V – Vague
LETTERAL OF LOVETZUYU POV
Vagueness slowly walk into my feeling. I can’t figure out someone whom i love. there is only love which stay in my heart vaguely. I can’t ascertain anything.
Mina is in beside of me. she is trying hard to make smile. her innocent smile is too much pressure on me. iam afraid that someday her pretty smile will turn into tears. i know she likes me. i know she want me to fallin to her. i hate it.
Anything is started by friendship. When we feel comfortable, we will get understand or misunderstand about foolish heart. the heart will judge subjectively.
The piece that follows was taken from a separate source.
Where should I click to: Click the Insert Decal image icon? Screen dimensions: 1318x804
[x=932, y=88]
There is change when a pure friendship melt into love. the day i hold nayeon in my heart, i love all songs, novels and drama about bestfriend to be lovers. It was beautiful art which i felt it. yet i know it was only art, it isn’t beautiful fate for me.
Iam tired to wait nayeon but my heart keep missing her. is it different if i open friendship with mina? Ain’t i too cruel if i ignore her? ain’t i worse person if i give her false hope? Mina is me. she gives anything to make me happy, i do as well to nayeon. i hate concept love in friendship. It ruin everything.
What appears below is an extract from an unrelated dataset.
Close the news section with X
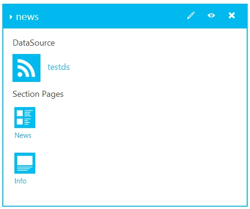The height and width of the screenshot is (209, 250). tap(231, 15)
There is only vagueness in my heart. i can’t say clearly to accept mina in my life nor forget nayeon as my hope.
“mina, iam sleepy” i look at her.
She nodded, “sleep well, tzubaby~ nite”.
She stand up but i held her hand. I can feel her warm hand which always save me. i held her hand tighter, “i will accompany you”
Mina try hard to held her smile, her innocent action makes me weak. I don’t want make her as my place to escape from this stupid heart. yet i know how hurt our heart when someone whom we love try to ignore us.
Now, i feel nayeon. she is surely know my heart but she can’t disappear nor accept me. now i feel guilty to blame on nayeon. me? i don’t know how to react toward someone who loves me. the past, i think i was nayeon’s victim but now i make mina is my victim unconsciously.
“thank, tzubaby~~” mina wave hand, she locked the gate and run to her room happily.
Mina’s scene was my scene. I see through mina’s window, she dance happily in her room. it was my action. I was died happily when nayeon was clinging, hugging and spending time to me.
The vagueness pull my memories. It is showing mina and nayeon at same time. iam being compliated of myself. there is only distraction, my mind try to compare mina and nayeon. i can’t fix my feeling.